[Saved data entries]
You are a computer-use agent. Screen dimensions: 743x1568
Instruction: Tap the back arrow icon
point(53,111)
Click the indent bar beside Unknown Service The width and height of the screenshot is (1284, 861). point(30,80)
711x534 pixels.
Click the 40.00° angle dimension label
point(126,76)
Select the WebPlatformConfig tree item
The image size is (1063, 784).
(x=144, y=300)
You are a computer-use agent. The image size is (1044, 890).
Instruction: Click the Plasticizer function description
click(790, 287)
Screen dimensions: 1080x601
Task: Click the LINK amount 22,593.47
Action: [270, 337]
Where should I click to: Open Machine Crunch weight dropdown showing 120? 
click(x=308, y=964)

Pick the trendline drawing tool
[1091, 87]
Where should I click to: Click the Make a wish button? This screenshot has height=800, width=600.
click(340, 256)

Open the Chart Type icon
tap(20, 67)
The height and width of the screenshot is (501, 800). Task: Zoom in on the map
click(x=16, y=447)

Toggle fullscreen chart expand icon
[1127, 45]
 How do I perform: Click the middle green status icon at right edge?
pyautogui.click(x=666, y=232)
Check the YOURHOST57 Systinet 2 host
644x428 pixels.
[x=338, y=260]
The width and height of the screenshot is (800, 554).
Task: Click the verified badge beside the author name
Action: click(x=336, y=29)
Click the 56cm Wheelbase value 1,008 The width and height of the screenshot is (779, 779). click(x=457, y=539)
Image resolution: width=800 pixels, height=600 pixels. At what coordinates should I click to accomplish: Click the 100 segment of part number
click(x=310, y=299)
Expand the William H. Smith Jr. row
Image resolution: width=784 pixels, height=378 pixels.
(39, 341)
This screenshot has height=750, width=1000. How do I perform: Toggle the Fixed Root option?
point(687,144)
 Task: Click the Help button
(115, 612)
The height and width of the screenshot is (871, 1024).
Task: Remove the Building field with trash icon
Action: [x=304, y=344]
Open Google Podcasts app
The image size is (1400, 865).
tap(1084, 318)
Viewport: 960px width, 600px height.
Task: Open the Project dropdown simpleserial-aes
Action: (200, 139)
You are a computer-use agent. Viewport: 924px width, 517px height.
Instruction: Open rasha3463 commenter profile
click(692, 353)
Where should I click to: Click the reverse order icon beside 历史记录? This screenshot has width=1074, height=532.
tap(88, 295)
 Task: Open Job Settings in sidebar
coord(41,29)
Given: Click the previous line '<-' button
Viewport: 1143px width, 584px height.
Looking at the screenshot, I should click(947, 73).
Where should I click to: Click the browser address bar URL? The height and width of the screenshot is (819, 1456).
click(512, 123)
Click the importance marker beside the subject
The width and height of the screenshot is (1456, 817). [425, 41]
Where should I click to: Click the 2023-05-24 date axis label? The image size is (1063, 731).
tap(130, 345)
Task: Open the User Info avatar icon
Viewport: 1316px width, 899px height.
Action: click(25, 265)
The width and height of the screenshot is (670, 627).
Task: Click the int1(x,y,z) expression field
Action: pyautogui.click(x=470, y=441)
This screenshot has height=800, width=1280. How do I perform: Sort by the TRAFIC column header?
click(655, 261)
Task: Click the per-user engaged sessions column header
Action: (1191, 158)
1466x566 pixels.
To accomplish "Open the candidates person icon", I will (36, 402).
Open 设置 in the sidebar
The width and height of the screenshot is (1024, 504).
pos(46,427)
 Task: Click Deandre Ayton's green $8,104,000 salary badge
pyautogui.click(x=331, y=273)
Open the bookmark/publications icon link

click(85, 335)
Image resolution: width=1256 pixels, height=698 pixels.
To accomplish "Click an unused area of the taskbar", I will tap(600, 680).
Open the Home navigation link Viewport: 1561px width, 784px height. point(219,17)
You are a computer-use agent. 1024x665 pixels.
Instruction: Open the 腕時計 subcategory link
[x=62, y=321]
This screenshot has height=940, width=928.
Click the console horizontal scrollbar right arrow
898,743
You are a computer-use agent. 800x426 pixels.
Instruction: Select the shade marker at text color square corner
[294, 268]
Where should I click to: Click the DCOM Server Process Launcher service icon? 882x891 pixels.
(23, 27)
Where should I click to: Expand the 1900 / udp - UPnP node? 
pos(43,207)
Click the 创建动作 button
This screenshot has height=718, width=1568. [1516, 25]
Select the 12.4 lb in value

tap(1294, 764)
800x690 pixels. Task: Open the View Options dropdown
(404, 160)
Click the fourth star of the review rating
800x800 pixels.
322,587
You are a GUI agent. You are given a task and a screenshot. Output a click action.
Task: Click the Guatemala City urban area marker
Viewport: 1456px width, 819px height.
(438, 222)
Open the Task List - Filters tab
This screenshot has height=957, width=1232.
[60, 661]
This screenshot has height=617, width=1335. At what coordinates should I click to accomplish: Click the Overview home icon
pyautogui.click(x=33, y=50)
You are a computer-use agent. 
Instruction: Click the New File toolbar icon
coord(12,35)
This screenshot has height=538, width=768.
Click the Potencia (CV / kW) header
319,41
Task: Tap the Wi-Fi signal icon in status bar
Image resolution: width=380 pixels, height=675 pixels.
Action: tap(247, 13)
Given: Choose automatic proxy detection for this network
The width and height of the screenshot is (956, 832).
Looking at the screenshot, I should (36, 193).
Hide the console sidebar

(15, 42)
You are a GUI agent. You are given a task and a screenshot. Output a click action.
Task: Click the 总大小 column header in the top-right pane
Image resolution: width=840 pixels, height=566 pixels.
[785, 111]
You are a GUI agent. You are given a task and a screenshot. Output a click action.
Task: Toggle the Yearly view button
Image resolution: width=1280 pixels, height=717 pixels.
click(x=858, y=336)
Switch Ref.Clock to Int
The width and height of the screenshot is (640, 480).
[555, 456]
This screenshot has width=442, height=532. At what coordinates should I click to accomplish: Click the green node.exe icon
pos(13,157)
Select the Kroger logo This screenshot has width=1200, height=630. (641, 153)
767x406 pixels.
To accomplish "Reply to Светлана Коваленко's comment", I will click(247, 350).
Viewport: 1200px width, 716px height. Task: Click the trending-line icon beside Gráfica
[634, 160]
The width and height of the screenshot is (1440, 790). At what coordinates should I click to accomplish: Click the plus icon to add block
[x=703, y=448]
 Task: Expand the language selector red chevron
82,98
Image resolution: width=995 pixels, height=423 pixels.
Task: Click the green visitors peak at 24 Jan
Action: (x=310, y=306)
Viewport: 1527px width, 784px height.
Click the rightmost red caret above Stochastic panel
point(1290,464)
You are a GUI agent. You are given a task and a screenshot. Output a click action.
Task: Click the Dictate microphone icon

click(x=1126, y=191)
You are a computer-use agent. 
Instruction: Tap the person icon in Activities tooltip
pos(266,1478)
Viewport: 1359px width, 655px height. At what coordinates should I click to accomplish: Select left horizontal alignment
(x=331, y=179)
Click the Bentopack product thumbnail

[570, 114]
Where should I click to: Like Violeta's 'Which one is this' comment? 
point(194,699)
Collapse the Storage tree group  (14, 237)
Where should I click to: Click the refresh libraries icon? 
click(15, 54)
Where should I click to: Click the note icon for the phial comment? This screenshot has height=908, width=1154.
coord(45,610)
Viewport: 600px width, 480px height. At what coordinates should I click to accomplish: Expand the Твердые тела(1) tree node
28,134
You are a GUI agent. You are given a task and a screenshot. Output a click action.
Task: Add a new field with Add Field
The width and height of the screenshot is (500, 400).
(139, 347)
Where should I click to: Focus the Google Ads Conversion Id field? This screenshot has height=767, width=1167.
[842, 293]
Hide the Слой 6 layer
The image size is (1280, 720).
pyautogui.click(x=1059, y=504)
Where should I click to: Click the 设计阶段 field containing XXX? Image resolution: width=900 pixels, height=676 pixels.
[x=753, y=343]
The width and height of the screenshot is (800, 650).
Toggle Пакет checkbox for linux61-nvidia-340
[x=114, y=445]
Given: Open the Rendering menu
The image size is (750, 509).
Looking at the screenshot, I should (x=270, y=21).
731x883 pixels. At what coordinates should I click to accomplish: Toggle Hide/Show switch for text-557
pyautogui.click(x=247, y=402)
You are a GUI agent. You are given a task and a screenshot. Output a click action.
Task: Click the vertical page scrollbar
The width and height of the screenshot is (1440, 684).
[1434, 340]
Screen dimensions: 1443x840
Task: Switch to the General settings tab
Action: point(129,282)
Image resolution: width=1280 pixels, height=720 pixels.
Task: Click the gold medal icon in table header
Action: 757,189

[Instructions for the task] The required output is every line of the entries, starting at the one that contains "731x883 pixels. At" and ending at the last, copied exactly.

[Answer for this exercise]
731x883 pixels. At what coordinates should I click to accomplish: Toggle Hide/Show switch for text-557
pyautogui.click(x=247, y=402)
You are a GUI agent. You are given a task and a screenshot. Output a click action.
Task: Click the vertical page scrollbar
The width and height of the screenshot is (1440, 684).
[1434, 340]
Screen dimensions: 1443x840
Task: Switch to the General settings tab
Action: point(129,282)
Image resolution: width=1280 pixels, height=720 pixels.
Task: Click the gold medal icon in table header
Action: 757,189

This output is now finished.